Texte fourni
============================================================

Bruno George est un être à part dans le milieu artistique. Discret, humble, toujours d’humeur égale, il avance à petits pas, sans faire de bruit, dans une faune culturelle, celle du théâtre, où les places sont chères et où tous les coups, ou presque, sont permis. Audacieux, l’ancien instituteur a franchi le Rubicon pour passer du public au privé, de l’enseignement à l’écriture et de la salle classe à la salle de théâtre. Portrait du parcours hors du commun d’un Biterrois de toujours parti à la conquête des planches de l’hexagone, qui a quitté ses élèves pour mieux nous élever.

Bruno George, vous avez été instituteur durant près de 30 ans, qu’est-ce qui vous a poussé à abandonner l’Éducation nationale pour faire de votre passion un métier ?
Justement, comme c’était une passion, elle était devenue dévorante et de plus en plus chronophage. L’écriture d’une pièce demande une très grande rigueur et une pleine disponibilité au risque d’être mal ficelée. Quant à l’enseignement, c’est certainement « le plus beau métier du monde », mais j’en avais fait le tour et je ne voulais pas devenir un professeur aigri l’âge aidant, alors j’ai préféré quitter la piste pour me consacrer au théâtre. Après tout, on ne vit qu’une fois et c’est pour si peu de temps.

Quitter la sécurité d’un emploi d’enseignant dans la fonction publique, avec un revenu assuré tous les mois, pour rejoindre le secteur culturel, souvent précaire et sans garantie de gagner correctement sa vie, n’est-ce pas un peu lâcher la proie pour l’ombre ?
Le métier d’enseignant est devenu de plus en plus compliqué car nous vivons dans une société qui ne rend pas l’éducation des enfants simple. Et puis, une passion ne se vit pas sans prise de risques mais de toutes façons, je savais où j’allais parce que dans la plupart des métiers artistiques il y a une part sacrificielle.

============================================================

Données

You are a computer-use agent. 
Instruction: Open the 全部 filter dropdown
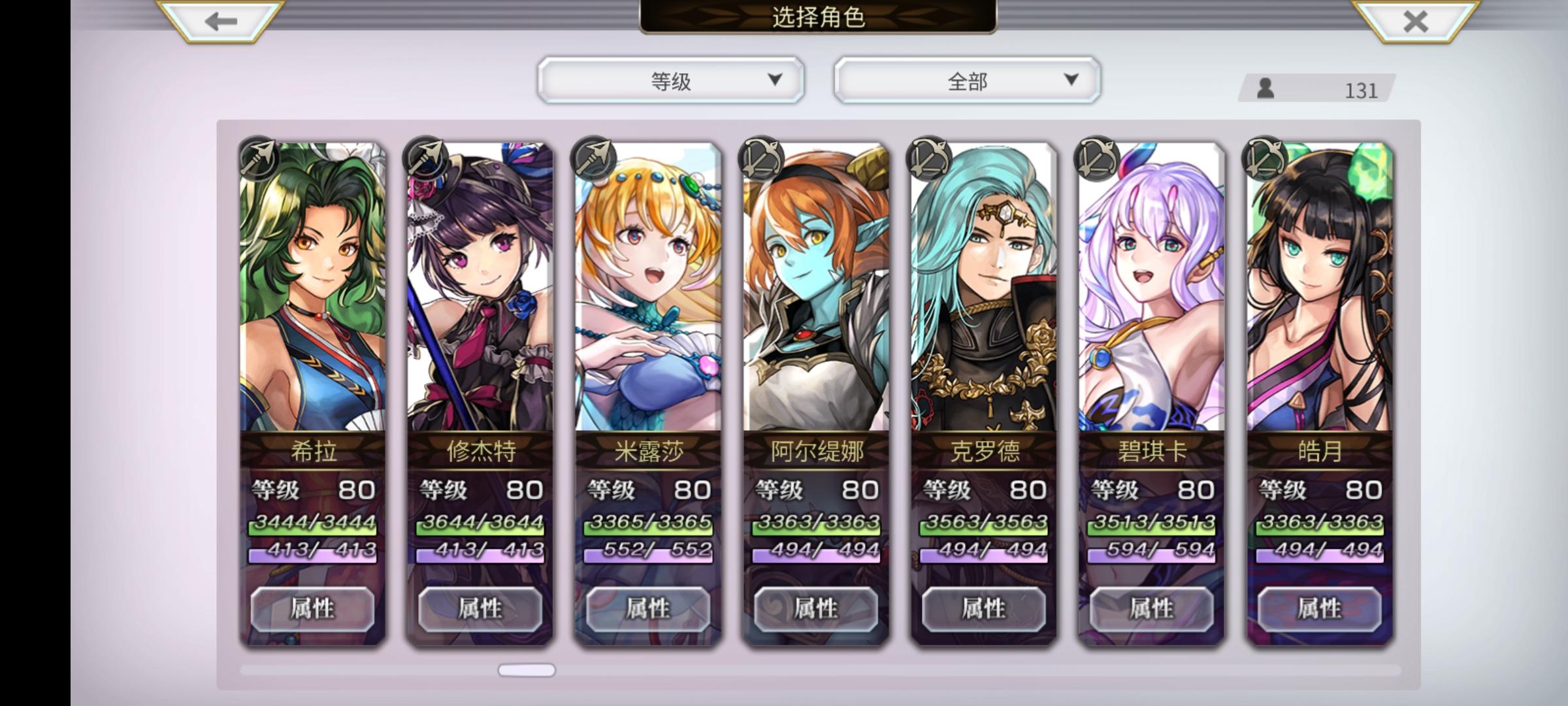968,80
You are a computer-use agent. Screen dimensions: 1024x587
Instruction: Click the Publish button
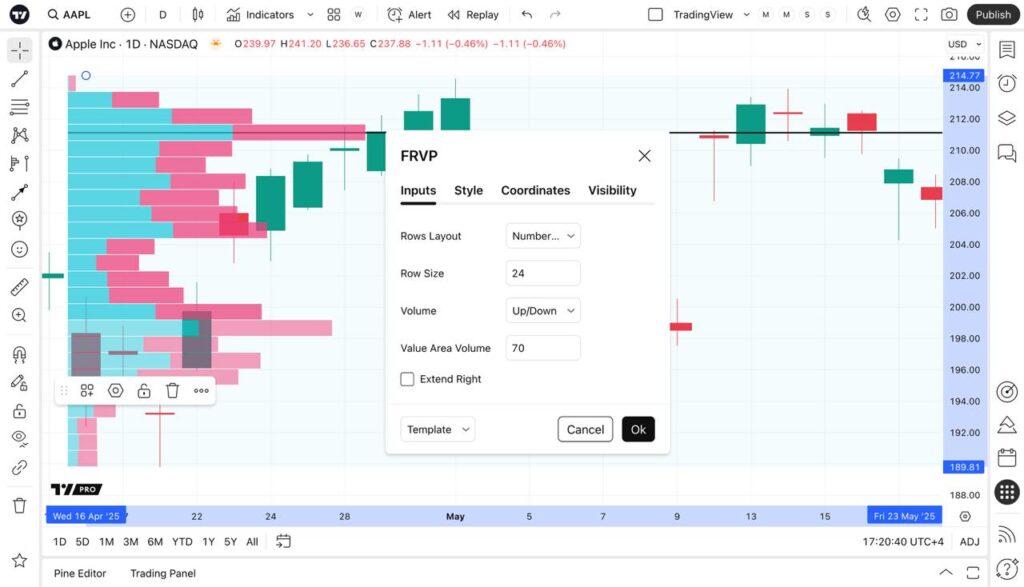pos(991,14)
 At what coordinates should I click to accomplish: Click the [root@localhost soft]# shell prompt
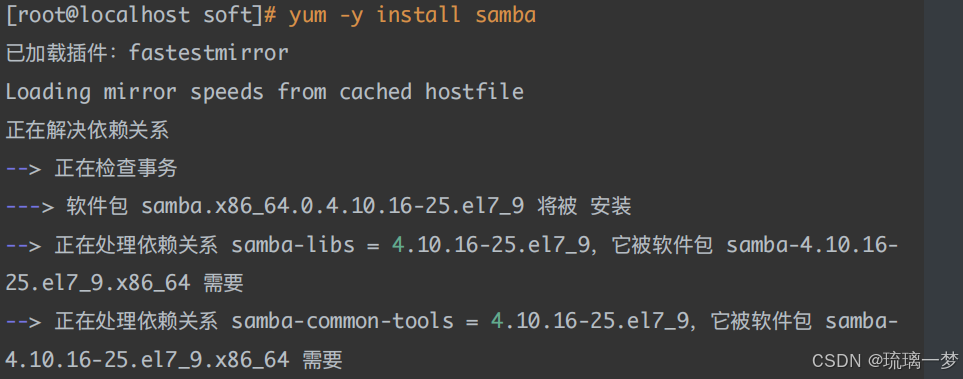click(141, 15)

============================================================

Consigne
Répondez à ces questions à partir du texte fourni.
(a) Pendant combien de temps Bruno George a-t-il été instituteur ?
(b) Quel genre de professeur ne voulait-il pas devenir ?
(c) Selon lui, qu'y a-t-il dans la plupart des métiers artistiques ?
Les lignes n'interviennent pas dans ce travail.

Réponse
(a) Près de 30 ans.
(b) Un professeur aigri.
(c) Une part sacrificielle.